# Provided text:
Mo. Senate sends tax credit overhaul to House

Gov. Jay Nixon praised legislation passed Thursday by the Senate for making “long-overdue reforms” to Missouri’s costly tax credit programs. Yet the bill may be in line for its own reformation from House leaders who don’t like its limit on development incentives.

The Senate’s 27-7 vote sends the tax credit legislation to the House, where it already faces opposition. The main point of contention — as it has been for years — centers on the extent to which the state should scale back its two most costly tax credit programs that help finance the construction of low-income housing and the renovation of historic buildings.

During the 2012 fiscal year, Missouri waived $629 million in revenues through tax credits, including $164 million for low-income housing development and $134 million through the historic preservation program. Missouri has consistently ranked among the top states in the amount of tax breaks for both programs. The governor and some lawmakers contend that money could be better spent on new business incentives, education or other services.

“This bill contains long-overdue reforms to our state’s largest tax credit expenditures, which would yield significant savings for taxpayers in years to come,” Nixon said in a written statement after the Senate’s vote. “The overwhelming bipartisan support shown today for reining in these tax credits represents an important step toward getting fiscally responsible tax credit reform to my desk this year.”

Sen. Rob Schaaf, a Republican physician from St. Joseph, compared the development tax credits to a “huge wound that’s just gushing blood” from Missouri’s budget. He declared the Senate legislation a successful operation.

“My fear is we’re going to send it over to the House to another doctor for the follow-up care, and bad things are going to happen over there,” Schaaf said.

House Speaker Tim Jones had a different diagnosis for the bill. He said previously that senators had “overreached” by limiting the historic preservation program to $50 million of tax credits annually — down from a $140 million cap — and the low-income housing program to $55 million annually, a cut from a current cap of around $190 million. Jones, R-Eureka, has suggested limits about twice as high as contained in the Senate bill.

(Stored records)
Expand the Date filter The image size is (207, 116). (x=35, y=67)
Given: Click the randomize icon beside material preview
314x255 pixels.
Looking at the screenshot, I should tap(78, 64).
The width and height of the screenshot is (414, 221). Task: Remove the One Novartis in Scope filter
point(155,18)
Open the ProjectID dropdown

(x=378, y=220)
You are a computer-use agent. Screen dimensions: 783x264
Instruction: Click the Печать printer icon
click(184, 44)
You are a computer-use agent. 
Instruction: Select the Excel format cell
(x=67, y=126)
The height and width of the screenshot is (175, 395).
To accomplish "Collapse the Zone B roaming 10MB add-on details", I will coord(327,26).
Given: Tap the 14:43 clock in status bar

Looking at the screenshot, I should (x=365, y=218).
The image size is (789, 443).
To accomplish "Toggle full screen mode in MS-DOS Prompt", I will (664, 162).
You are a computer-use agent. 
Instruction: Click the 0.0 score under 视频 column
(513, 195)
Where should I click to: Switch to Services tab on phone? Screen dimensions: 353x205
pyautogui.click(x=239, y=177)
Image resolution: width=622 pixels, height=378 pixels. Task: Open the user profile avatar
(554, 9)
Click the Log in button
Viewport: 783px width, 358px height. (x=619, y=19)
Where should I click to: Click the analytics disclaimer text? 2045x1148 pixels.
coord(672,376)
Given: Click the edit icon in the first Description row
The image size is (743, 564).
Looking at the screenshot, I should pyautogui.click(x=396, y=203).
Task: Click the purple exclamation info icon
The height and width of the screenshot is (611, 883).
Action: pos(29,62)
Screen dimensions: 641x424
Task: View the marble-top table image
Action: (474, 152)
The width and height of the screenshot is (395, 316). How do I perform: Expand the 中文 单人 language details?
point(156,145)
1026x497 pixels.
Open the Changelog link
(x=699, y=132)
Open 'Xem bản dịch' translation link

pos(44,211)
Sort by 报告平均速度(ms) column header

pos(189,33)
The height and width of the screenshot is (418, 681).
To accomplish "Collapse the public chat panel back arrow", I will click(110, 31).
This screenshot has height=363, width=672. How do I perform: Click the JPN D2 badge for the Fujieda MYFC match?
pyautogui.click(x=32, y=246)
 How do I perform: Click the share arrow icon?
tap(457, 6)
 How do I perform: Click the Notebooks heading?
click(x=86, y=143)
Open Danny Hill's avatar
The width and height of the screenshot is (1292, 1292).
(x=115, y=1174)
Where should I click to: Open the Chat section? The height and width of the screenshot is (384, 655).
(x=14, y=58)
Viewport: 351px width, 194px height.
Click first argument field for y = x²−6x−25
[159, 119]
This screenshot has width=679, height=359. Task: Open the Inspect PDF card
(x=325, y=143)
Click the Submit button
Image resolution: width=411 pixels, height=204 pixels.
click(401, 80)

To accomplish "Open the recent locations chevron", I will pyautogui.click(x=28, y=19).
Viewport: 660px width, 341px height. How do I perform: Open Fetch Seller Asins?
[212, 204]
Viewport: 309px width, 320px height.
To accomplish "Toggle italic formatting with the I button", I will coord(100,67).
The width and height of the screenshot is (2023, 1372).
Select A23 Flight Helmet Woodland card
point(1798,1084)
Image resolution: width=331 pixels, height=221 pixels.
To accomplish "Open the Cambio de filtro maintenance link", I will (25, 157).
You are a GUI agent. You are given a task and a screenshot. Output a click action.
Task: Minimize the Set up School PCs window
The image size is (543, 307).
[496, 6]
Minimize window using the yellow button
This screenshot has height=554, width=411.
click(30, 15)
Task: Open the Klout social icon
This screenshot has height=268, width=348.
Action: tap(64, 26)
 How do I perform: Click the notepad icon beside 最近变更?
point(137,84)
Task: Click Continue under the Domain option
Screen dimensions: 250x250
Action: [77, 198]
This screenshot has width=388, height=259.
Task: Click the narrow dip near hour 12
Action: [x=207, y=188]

# Exercise requirements:
In the article on Missouri's tax credit overhaul, what annual cap did the Senate bill set for the historic preservation program?

# Answer area:
$50 million of tax credits annually